Recent ethical catastrophes such as Enron and WorldCom make it clear that, now more than ever, companies must rely on a solid foundation of ethics if they are to succeed and keep quality employees.
Employees today are being ethically challenged every day. (Thomson Gale, 2005) declares " the pressures of business life clearly test the personal morality of all individuals, at all levels of the organization. One in five of those surveyed said they at least sometimes felt under duress from colleagues or managers to compromise the organization's standards of ethical business conduct in order to achieve business goals." As an employee, we should not, however, automatically assume a questionable request is unethical.
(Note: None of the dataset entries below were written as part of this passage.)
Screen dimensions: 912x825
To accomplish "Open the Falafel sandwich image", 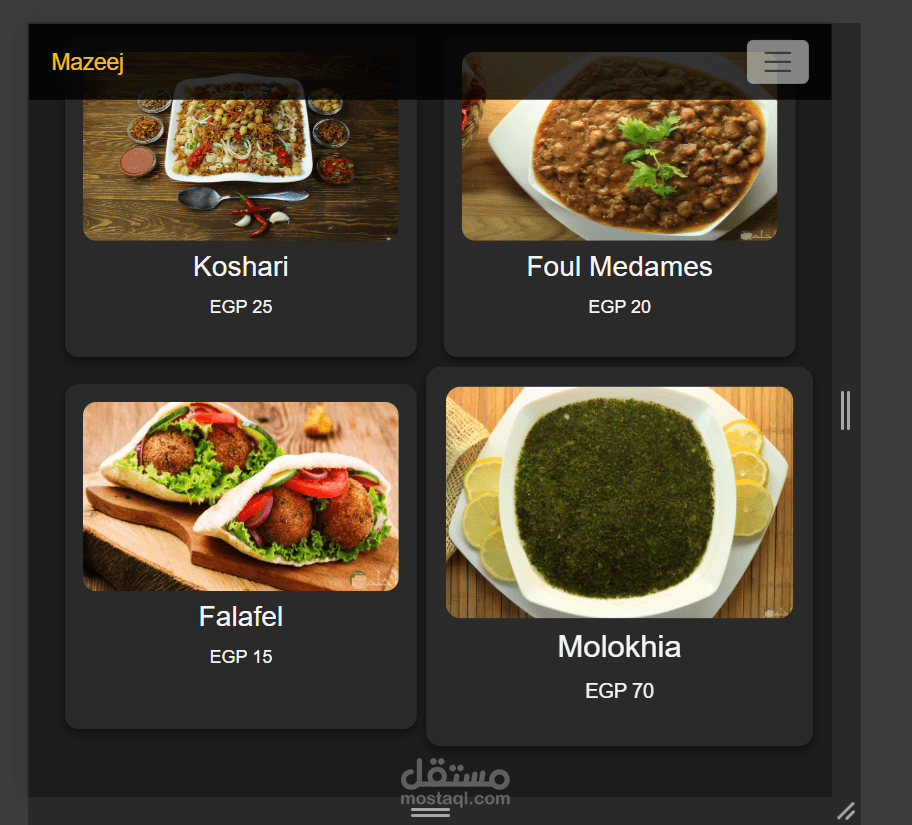I will click(241, 496).

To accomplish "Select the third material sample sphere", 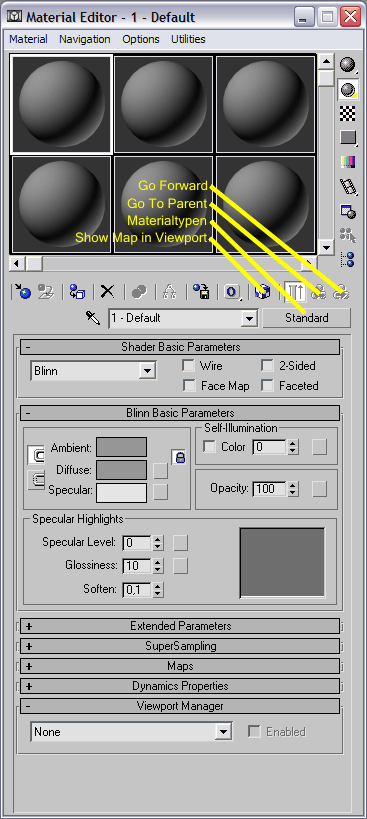I will [x=266, y=104].
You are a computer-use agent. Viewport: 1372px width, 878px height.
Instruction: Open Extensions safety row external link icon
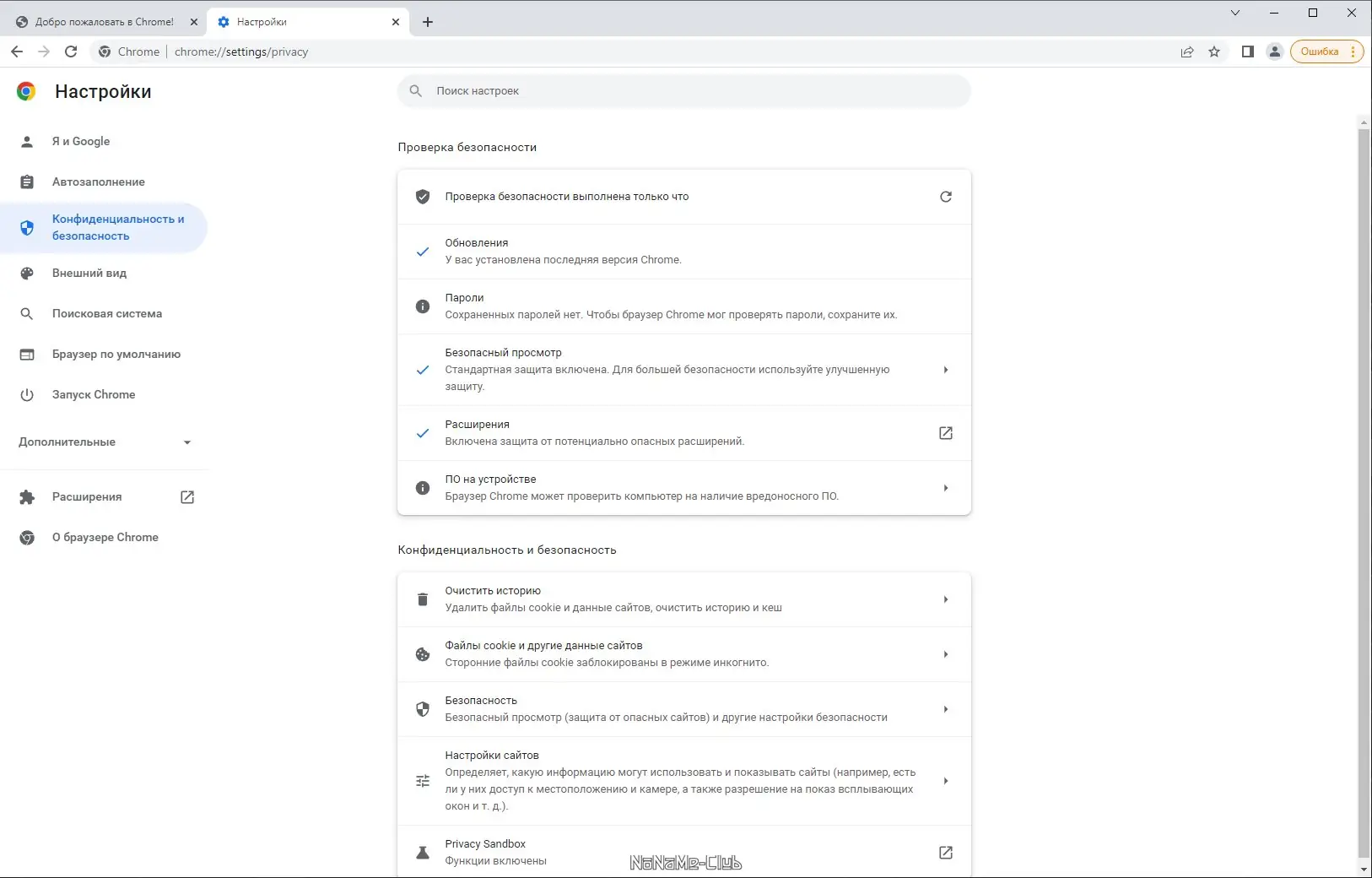pyautogui.click(x=946, y=433)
As noted by Amanda Gengler, "Almost 10% of the employees who felt they were asked to do something unethical eventually determined that their boss' request was appropriate."(Gengler, 2006). Be sure you have all the facts before making a decision.
The concepts of ethical principles in the workplace are generally not complex. However, some ethical questions require "reasoned judgment" to determine a definitive answer. This fact is illustrated by the following quote - "Some ethical questions have definitive answers; others require reasoned judgment. When reasoning through an ethical question, we need to...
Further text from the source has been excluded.